The Referendum Commission established for the marriage and age of presidential candidates referendums sent its report to the Minister for the Environment, Community and Local Government on 6 October 2015. The report has now been laid before the Houses of the Oireachtas by the Minister and has been published today by the Commission. 

In its report, the Commission describes in some detail the main elements of its information campaign and assesses the effectiveness of each such element. The Commission reports that it had adequate time – almost four months – in which to do its work. This is the third occasion in recent campaigns in which adequate time was given to plan and carry out the public awareness campaigns. The Commission welcomes this development as against previous campaigns when the time given to the Commission was clearly inadequate and was the subject of complaint by these Commissions. The Commission again reiterates the necessity that adequate time be given to any future Commission to allow it to plan and complete its public awareness campaign.

The additional time allowed the Commission to ensure that its information guide was as accessible as possible while remaining legally accurate. It also allowed the Commission to plan an integrated advertising and public information campaign.

The Commission welcomes the fact that the voter turnout was 60.5%. This was the highest turnout since a referendum commission was first established and one of the highest turnouts for any referendum, especially when there was no parallel election taking place.

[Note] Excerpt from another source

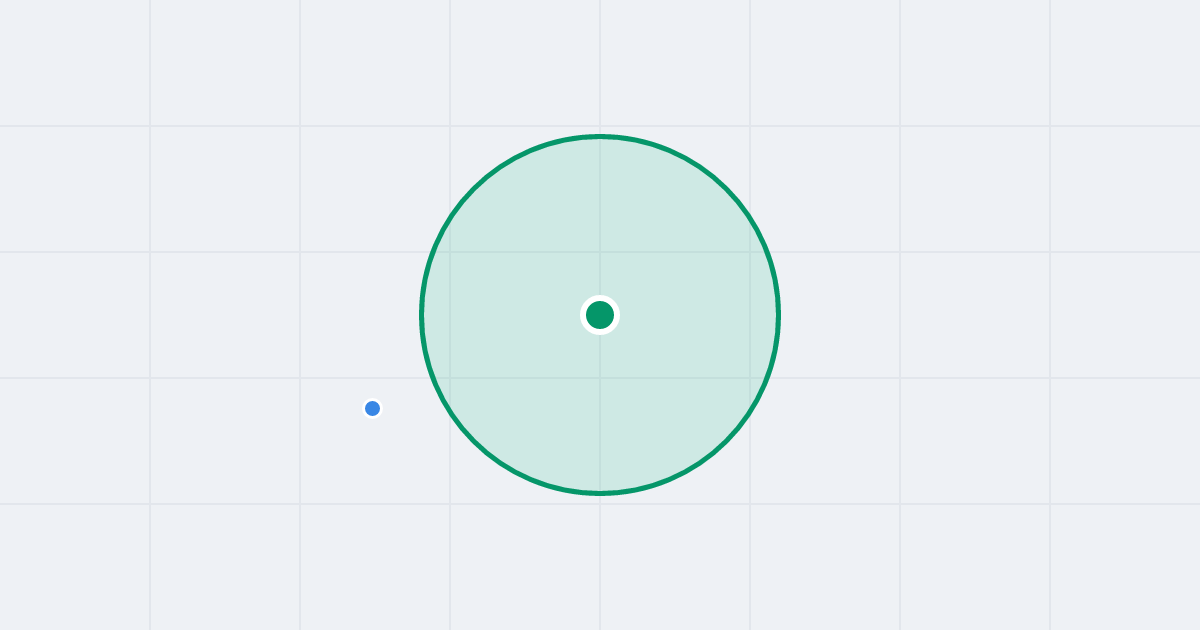The height and width of the screenshot is (630, 1200).
Task: Click the green center marker of the circle
Action: click(600, 315)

The Commission says that the high turnout on this occasion does not relieve the authorities of the responsibility to tackle the previous (and probably future) low voter turnout for important Constitutional referendums, which needs to be researched in detail.

The Commission notes that a sample of the actual ballot paper was printed in the Guide the Commission distributed to every home in the country. Most voters were therefore in a position to be aware of what the ballot papers looked like and any likely confusion should have been reduced considerably.

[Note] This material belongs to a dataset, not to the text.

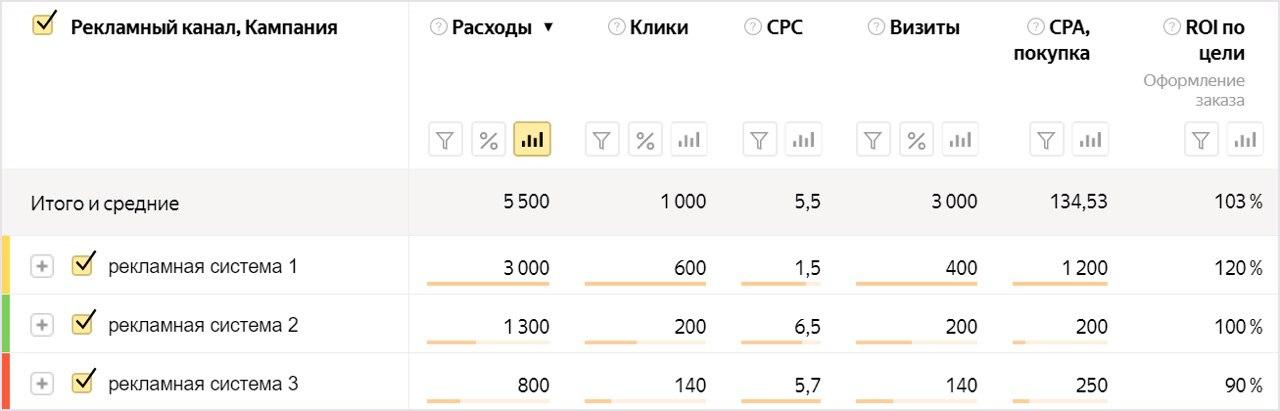Uncheck the рекламная система 1 checkbox
The width and height of the screenshot is (1280, 411).
[x=83, y=265]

The Commission notes that the Department of the Environment, Community and Local Government published a Consultation Paper on the Establishment of an Electoral Commission in Ireland. The Commission endorses the position adopted by its predecessors that all the functions of the Referendum Commission should be transferred to an Electoral Commission when established.

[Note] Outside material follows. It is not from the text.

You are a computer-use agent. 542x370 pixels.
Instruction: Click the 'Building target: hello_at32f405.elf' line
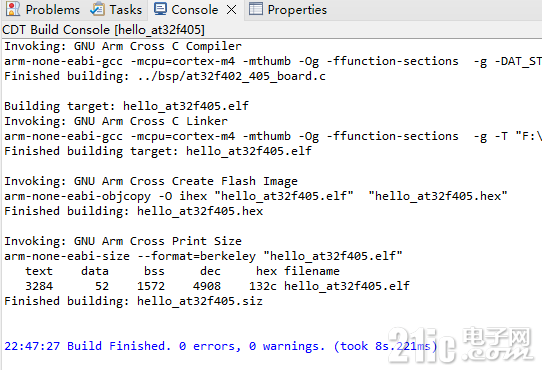pos(126,106)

For further information please contact:

Paddy Walsh - 01/6395707

Lee Lundberg - 01/6395719

Members of the Referendum Commission

The Government established a Referendum Commission in relation to the marriage and age of presidential candidates referendums. Mr Justice Kevin Cross a judge of the High Court, was appointed Chairperson of the Commission. The other members were the Clerk Assistant of the Dáil Peter Finnegan; the Clerk of the Seanad Deirdre Lane; the Ombudsman Peter Tyndall and the Comptroller and Auditor General Seamus McCarthy.

Role of the Referendum Commission

The Referendum Commission is an independent body, set up by the Referendum Act 1998 as amended by the Referendum Act 2001. The role of the Referendum Commission was to explain the subject matter of referendum proposals, to promote public awareness of the referendum and to encourage the electorate to vote at the poll.

The Act of 1998 provides that the Chairman of the Commission shall be a former judge of the Supreme Court, the Court of Appeal or the High Court, or a judge of the High Court. The other members of the Commission shall be the Ombudsman, the Comptroller and Auditor General, the Clerk of the Seanad and the Clerk of the Dáil.  The latter position is currently vacant so the Clerk Assistant of the Dáil was a member of the Commission.  The Referendum Commission is independent in its actions.

Under the Referendum Act 1998, on each occasion that a referendum falls to be held the establishment of a Referendum Commission is at the discretion of the Minister for the Environment, Community and Local Government. The Referendum Commission is therefore not a standing body, but is established for the purposes of a specific referendum.  Once its functions are completed, it prepares a report for the Minister within six months on the carrying out of its functions, and the Commission stands dissolved one month after the submission of this report. As the Commission’s report was submitted to the Minister on 6 October 2015, the Commission will stand dissolved on 6 November 2015.